1. Configuration Overhead
To create a dialog, users had to identify and reply on entities(keywords) for the model to understand customer messages. This severely limited the scope of dialogs from the beginning.
2. Static Responses
Due to the keyword triggers, it was difficult to personalize responses. Dynamic responses had to be text paired with links, or external API calls.
3. Variation Complexity
It was proving challenging to create and effective and easy to follow localization system that conveyed state changes on every node.
Concepts
The product and engineering team worked tirelessly on finding ways to create a generational leap for the platform that would allow the model to be far more capable than before.
Aditya Sankhe
Let’s think of ConversationKit like a live agent in training; capable of understanding customer messages, and then looking at a script (dialog) to know what the solution is.
1. Semantic Traversal
We reimagined ConversationKit’s technical foundation to understand entire messages and use semantics to traverse dialog, using vector databases and embeddings.
2. Dynamic Responses
Semantic traversal drastically increased the scope of responses.
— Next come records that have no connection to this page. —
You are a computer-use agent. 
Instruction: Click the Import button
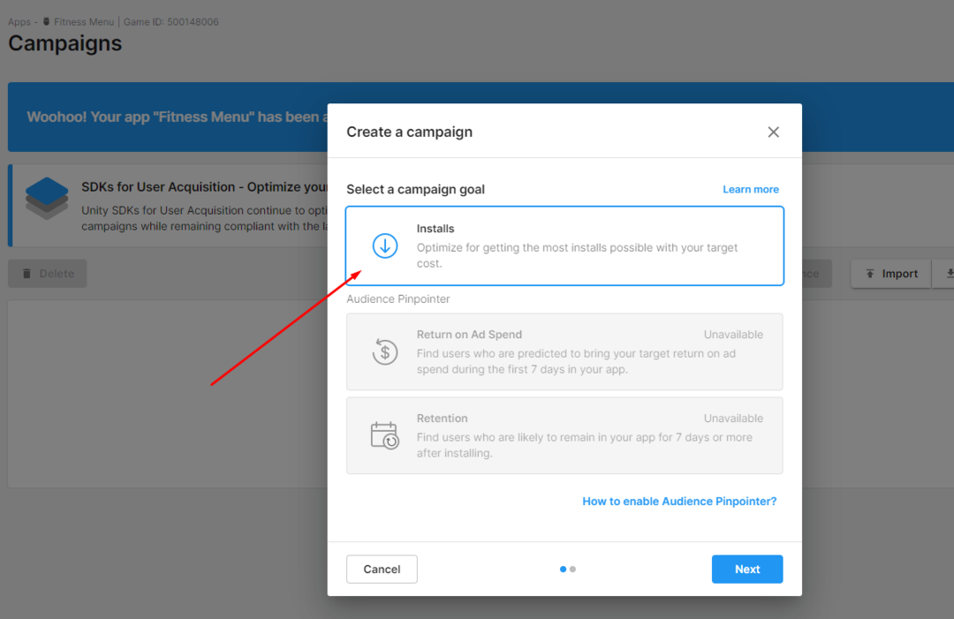[x=890, y=274]
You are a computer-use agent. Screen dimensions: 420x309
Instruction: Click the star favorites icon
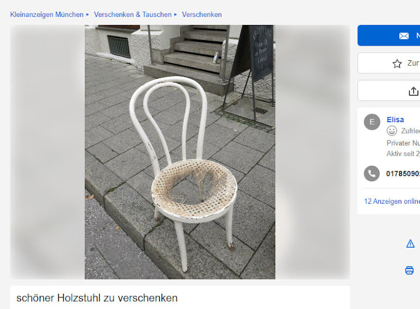pyautogui.click(x=397, y=64)
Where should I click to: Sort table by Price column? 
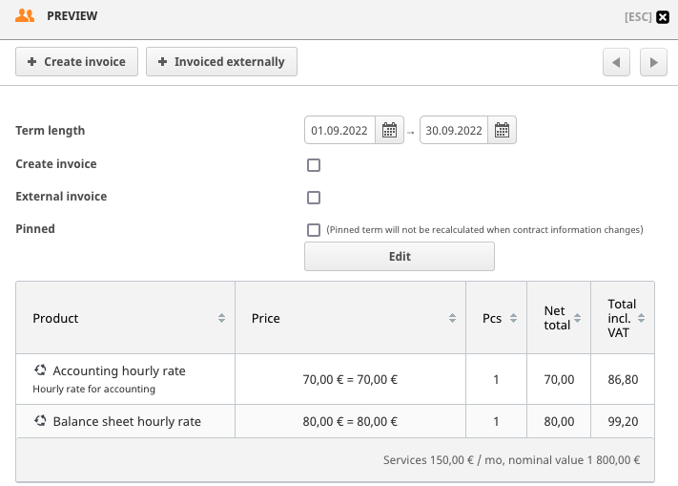(x=453, y=318)
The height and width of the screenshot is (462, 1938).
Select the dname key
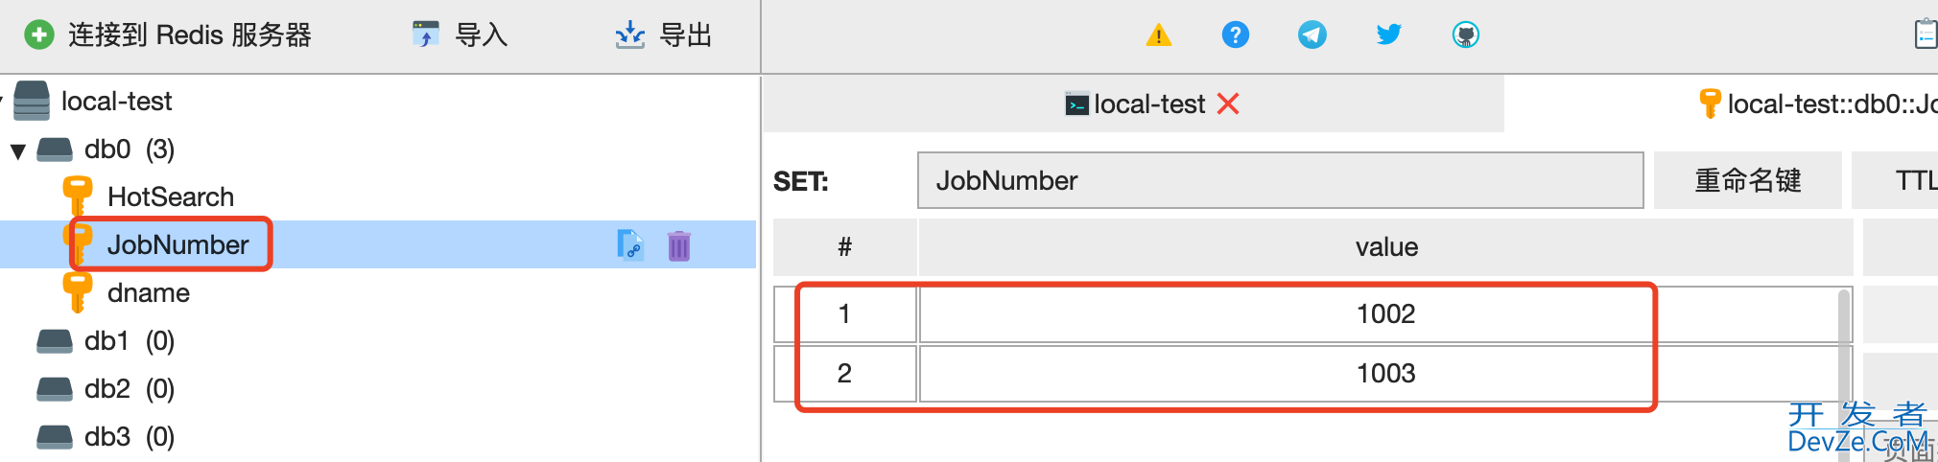click(x=148, y=292)
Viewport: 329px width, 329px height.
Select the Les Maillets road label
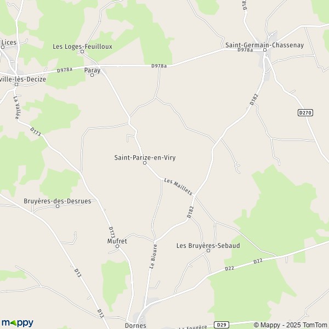pyautogui.click(x=178, y=186)
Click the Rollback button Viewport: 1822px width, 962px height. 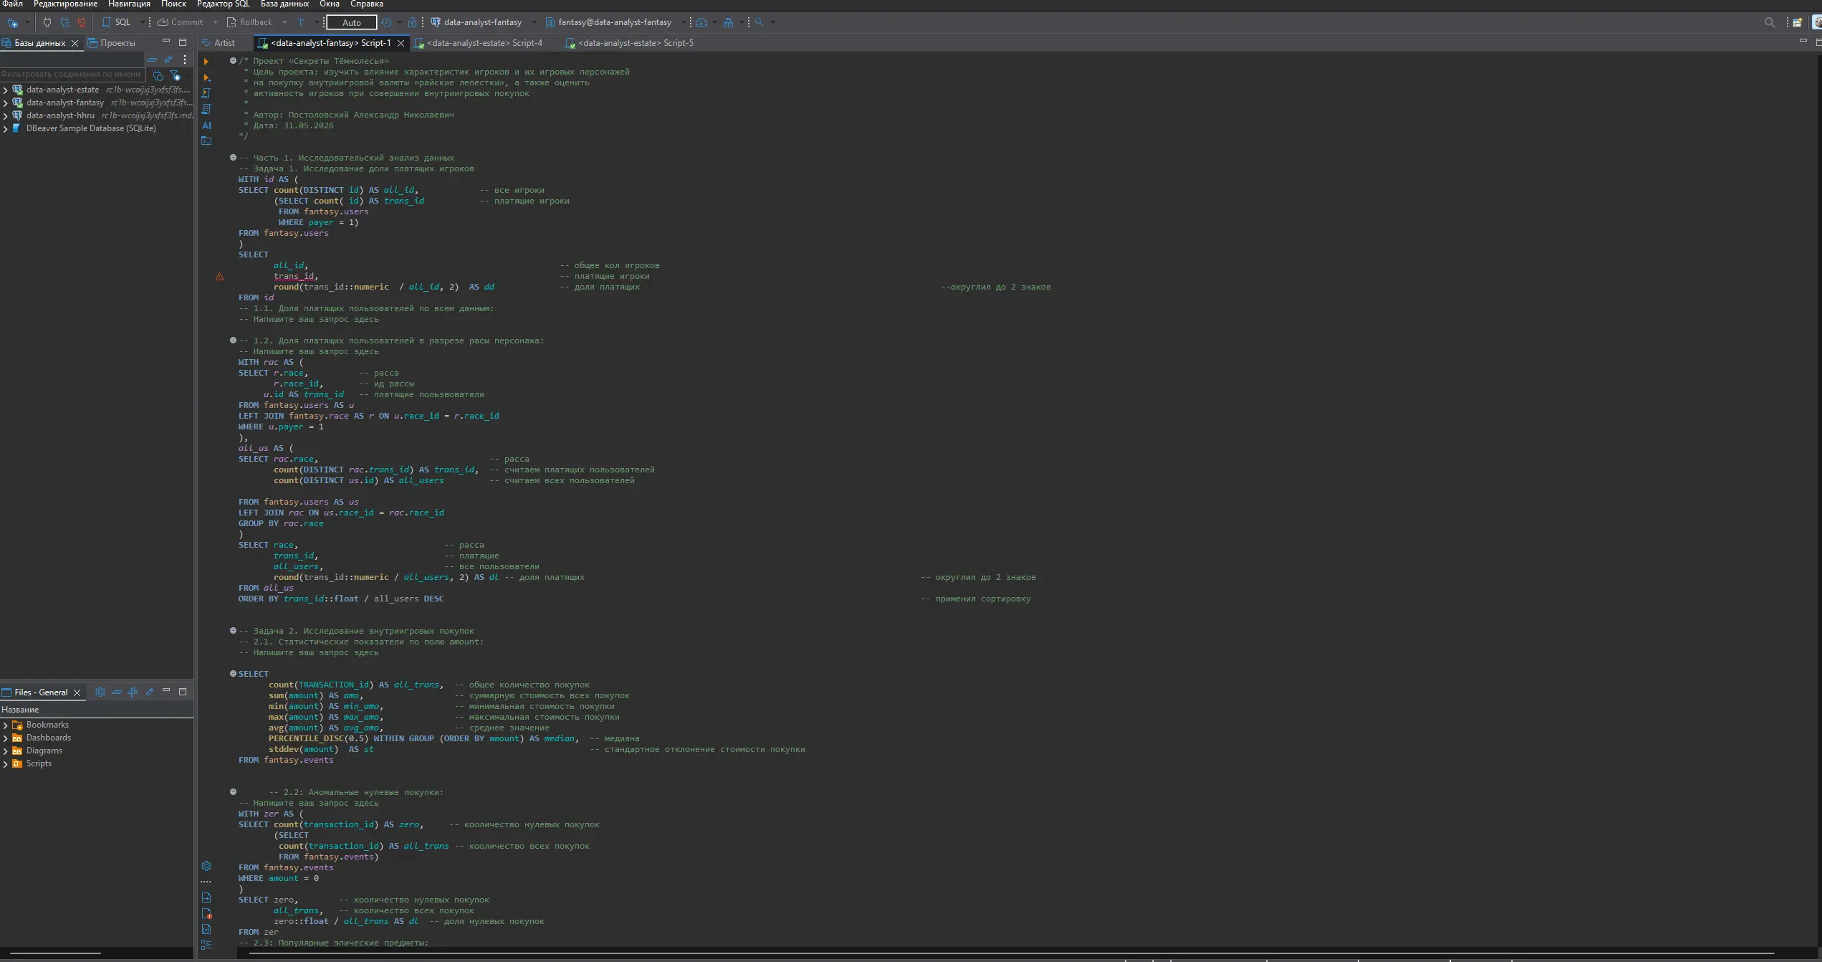coord(249,22)

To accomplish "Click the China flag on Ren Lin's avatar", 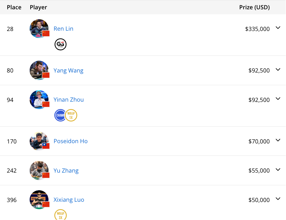I will click(x=46, y=33).
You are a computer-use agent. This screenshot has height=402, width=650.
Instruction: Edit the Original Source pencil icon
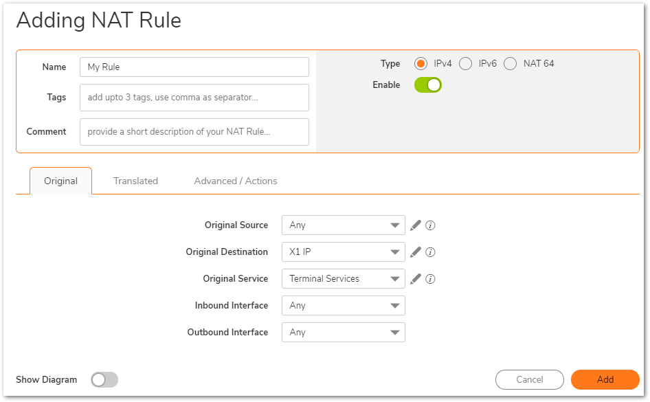(415, 225)
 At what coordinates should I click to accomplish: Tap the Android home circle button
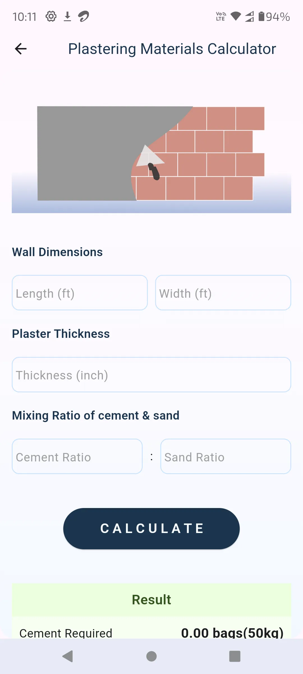click(x=152, y=656)
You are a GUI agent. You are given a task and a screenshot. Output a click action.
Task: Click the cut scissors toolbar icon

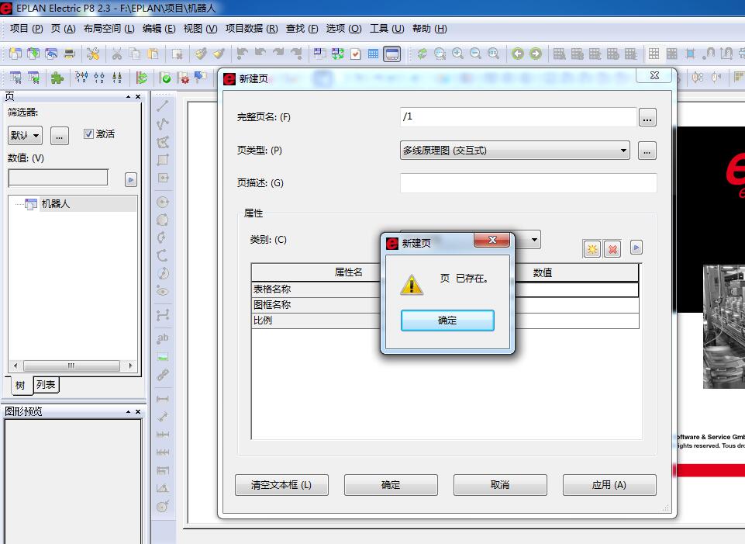tap(116, 54)
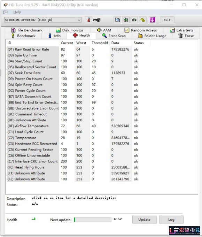Switch to the Error Scan tab
This screenshot has height=237, width=202.
(x=114, y=36)
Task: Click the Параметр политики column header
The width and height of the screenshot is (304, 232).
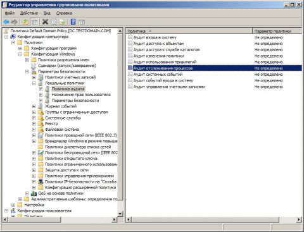Action: click(277, 31)
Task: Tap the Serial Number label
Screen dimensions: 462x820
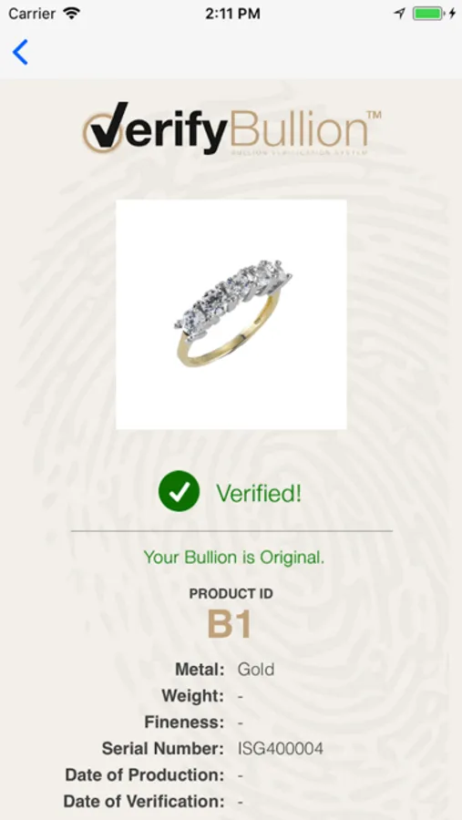Action: click(x=163, y=748)
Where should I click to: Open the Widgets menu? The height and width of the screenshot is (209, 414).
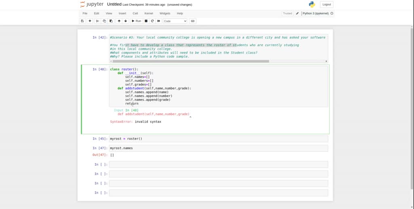coord(165,13)
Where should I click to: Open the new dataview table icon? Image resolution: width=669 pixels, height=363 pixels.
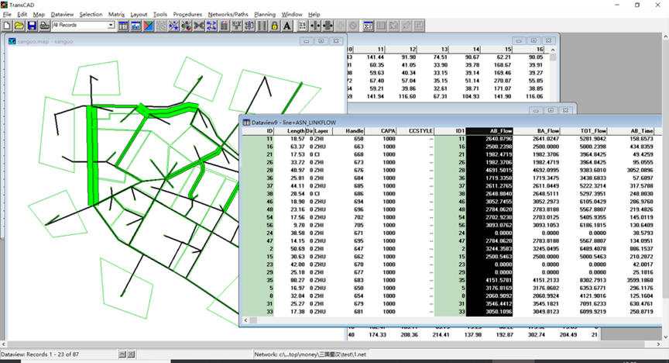[x=123, y=26]
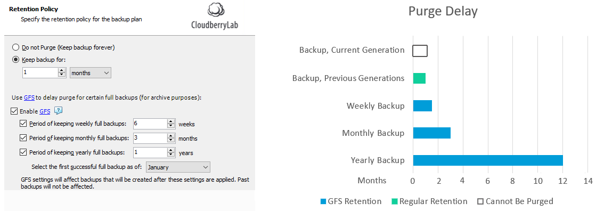Viewport: 604px width, 211px height.
Task: Increase the yearly full backups years spinner
Action: pos(172,150)
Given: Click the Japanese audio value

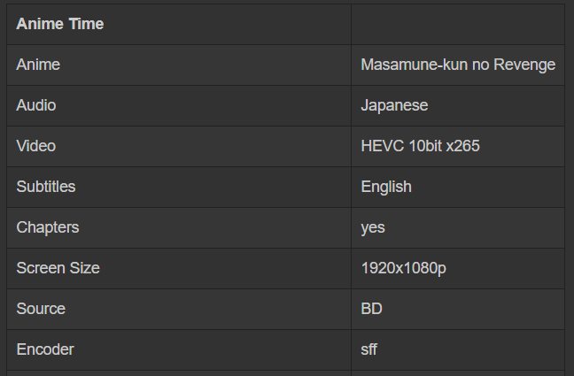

Using entities, and variables allowed for dynamic, and personalized messages.
3. Variation Nodes
Due to the dynamic nature of the dialogs, the need for creating entire dialog variants was redundant. Instead we utilized variation nodes to choose appropriate paths for conversations based on region and language.
Solution
Design Philosophy
With the heavy reliance on semantic traversal, messages, and dynamic responses it was imperative to find an intuitive and consistent way for admins to configure dialogs.
Messages Centric UI
Leveraging the robust messages design system, ConversationKit’s mechanism could easily simulate conversations, and users could have a 1:1 comparison of complex elements link rich links. Semantic traversal also became more intuitive for users to understand and work with.
Final Designs
The product and engineering team worked tirelessly on finding ways to create a generational leap for the platform that would allow the model to be far more capable than before.
Key Benefits
1. Solution Capacity
Teams can populate all 6400 solutions with significantly lower efforts and without dedicating an entire dialog to a solution.
2. Modularized Strategy
Dialog strategy does not depend on system capabilities and can therefore be more fluid with less points of failure. Modularization of dialogs makes it easy to identify changes.
3. Generative Opportunities
The platform can also work hand in hand with upcoming generative projects. Features like generative assisted dialog graphs, impact analysis, and visualizations of generated dialogs based on message volume are in progress.